• Directions for this task: Could you print exactly the lines from the one that contains "Viewport: 1154px width, 866px height." to the end of the data, both ends included, and nothing else? Skip the pictures.

─── Exercise materials ───

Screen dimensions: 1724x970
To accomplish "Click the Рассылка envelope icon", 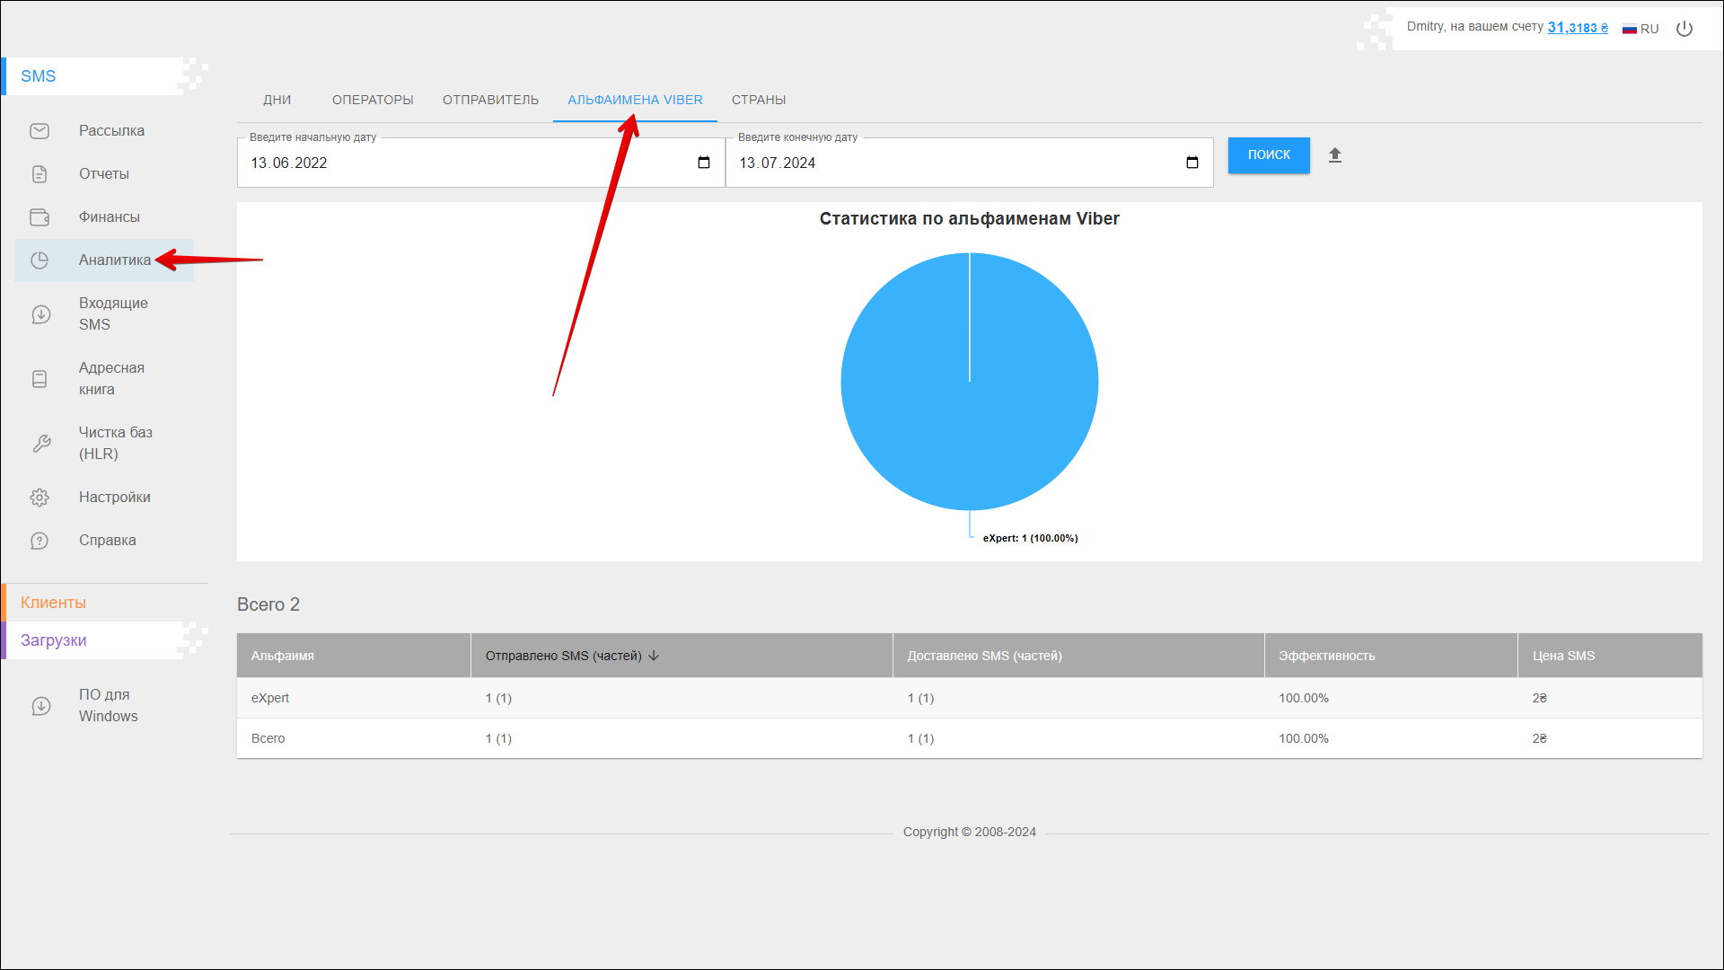I will [40, 131].
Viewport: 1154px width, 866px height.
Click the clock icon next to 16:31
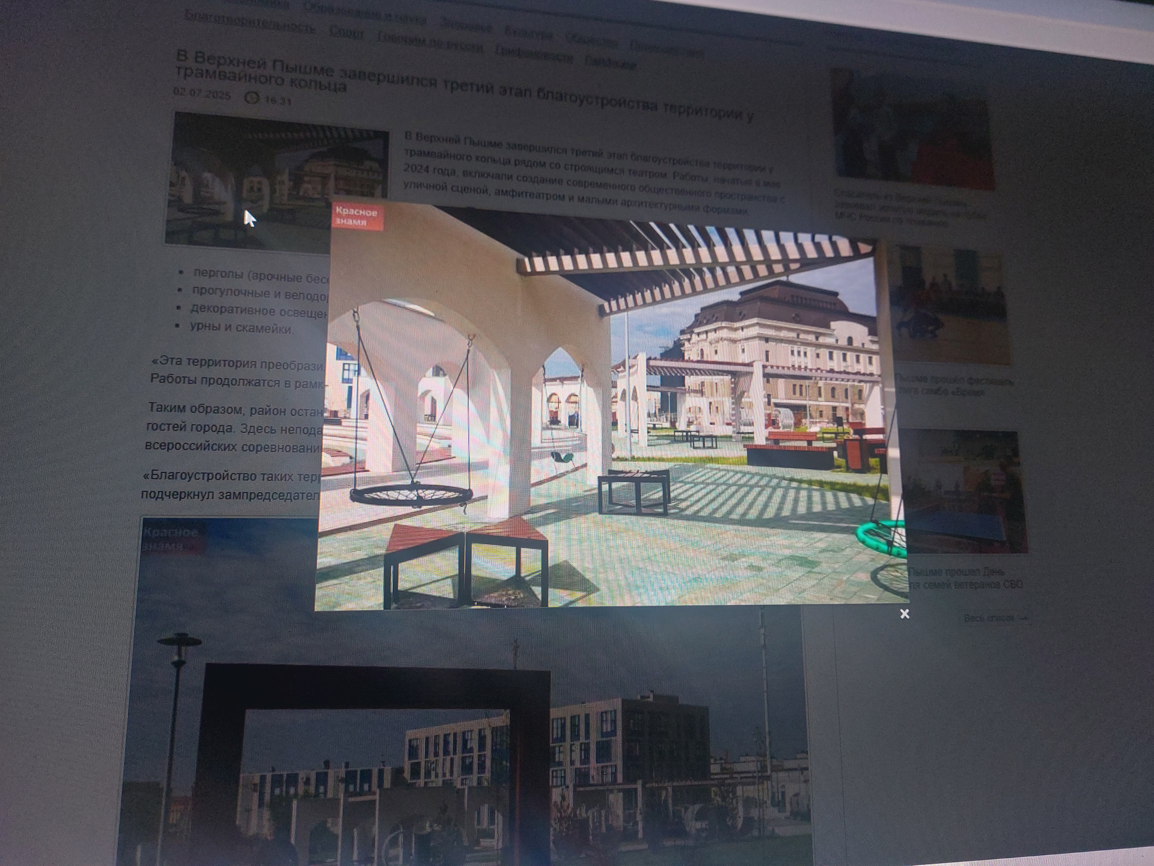(x=252, y=97)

───

• Solution:
Viewport: 1154px width, 866px height.
Click the clock icon next to 16:31
(x=252, y=97)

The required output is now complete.